Focussing on adventurous and potentially high impact research in optics, quantum and physical electronics the group's current research includes three main areas:

  • Fundamentals and applications of new optical materials with optical properties 
    modified by strong electric and light fields including poling-assisted engineering of glass-metal nanocomposites and glass poling for all-fibre frequency convertors and electric-field sensors.
  • Integrated technologies for quantum information processing and communication including quantum cryptography with poled optical fibres and integrated optics for atom detection.
  • Fundamentals and applications of ultrafast laser material processing and photosensitivity including femtosecond laser direct writing of 3D photonic structures with new functionalities.

Group webpage

PhD Projects: 

Supervisor: Professor Peter Kazansky 

Laser modification of materials at micro- and nanoscale for
photonics and information technology

High-power ultrafast lasers enable the new technique of direct optical writing for patterning waveguides and nanostructures in three dimensions, to provide entirely new functionalities. Three-dimensional photonic structures will allow significant increases in the scale of integration in optical information processing and data storage opening tantalizing possibilities in the fields of photonics and information technology including recent demonstration of 5D data storage.

This project explores a variety of advanced ultrafast laser material processing techniques, the ultrafast physics of femtosecond photosensitivity and applications of 3D photonic structures.

Printed optics by ultrafast laser nanostructuring of 
transparent materials

Supervisor: Professor Peter Kazansky

Modern optical systems applied to key optical markets such as mobile and optical communications, healthcare, security, lighting and photovoltaics require complex optical surfaces to satisfy demand for enhanced performance at a reduced installation space. The projects aims to develop single-step printing technology of flat optical elements.
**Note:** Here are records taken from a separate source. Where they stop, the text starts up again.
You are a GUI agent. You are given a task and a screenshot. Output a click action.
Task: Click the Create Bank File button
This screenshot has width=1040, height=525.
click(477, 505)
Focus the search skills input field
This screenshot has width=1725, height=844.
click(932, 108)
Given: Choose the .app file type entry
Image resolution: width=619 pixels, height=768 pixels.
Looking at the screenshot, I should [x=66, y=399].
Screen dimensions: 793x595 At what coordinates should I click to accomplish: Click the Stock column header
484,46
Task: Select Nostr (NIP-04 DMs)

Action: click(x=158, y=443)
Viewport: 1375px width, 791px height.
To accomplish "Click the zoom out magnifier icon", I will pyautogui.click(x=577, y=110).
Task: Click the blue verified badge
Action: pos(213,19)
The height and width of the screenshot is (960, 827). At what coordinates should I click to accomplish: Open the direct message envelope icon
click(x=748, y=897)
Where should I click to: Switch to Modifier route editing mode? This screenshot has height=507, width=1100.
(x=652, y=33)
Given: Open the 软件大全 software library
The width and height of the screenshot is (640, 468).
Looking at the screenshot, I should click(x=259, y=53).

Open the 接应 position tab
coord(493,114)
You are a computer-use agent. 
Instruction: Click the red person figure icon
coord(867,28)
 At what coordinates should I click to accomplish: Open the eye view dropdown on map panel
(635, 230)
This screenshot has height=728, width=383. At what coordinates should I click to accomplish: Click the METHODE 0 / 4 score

The research involves fundamental study of interaction of ultrashort light pulses with optical materials, in particular, recently discovered self-assembled nanostructuring of transparent materials by femtosecond laser direct writing and its applications for direct printing of geometrical phase optics elements. The printing technology will then be used to fabricate beam shaping optics for stimulated emission depletion (STED) microscopy, high power fiber lasers and optical components for polarization imaging.

Hollow beam lasers for laser processing of materials

Supervisor: Professor Andy Clarkson

Co-supervisors: Dr Peter Shardlow and Professor Peter Kazansky

Laser modes with a doughnut-shaped beam profile can have many unique properties, including axially-symmetric polarisation (azimuthal or radial) or orbital angular momentum. As a result, these beams have a diverse range of applications from ‘laser tweezers’ and high resolution microscopy to laser processing of materials. However, direct generation of these beams in a laser at the power levels required for many of the applications continues to be very challenging. This project will explore novel approaches for generating hollow laser beams in fibre, bulk and planar lasers exploiting recent advances in fabrication techniques for ultra-low loss spatially-variant waveplates. The latter are two-dimensional arrays of microscopic waveplates written in silica glass by an ultrafast laser. This technology, invented at Southampton, offers the possibility of being able to directly select specific laser modes to achieve intensity profiles and polarisation distributions that are tailored to suit applications and with very high efficiency.

Our approach will target lasers operating in the two-micron wavelength band and routes to very high average power levels with real-time flexibility in mode of operation. The project will investigate the underlying physics of hollow-beam generation in lasers and the fundamental limits. Particular emphasis will be directed pulsed mode of operation, and the generation of high peak powers and high pulse energies where there is a wealth of exciting applications. The project will then explore the potential benefits that these sources can yield in a range of laser processing applications using our in-house laser processing facility.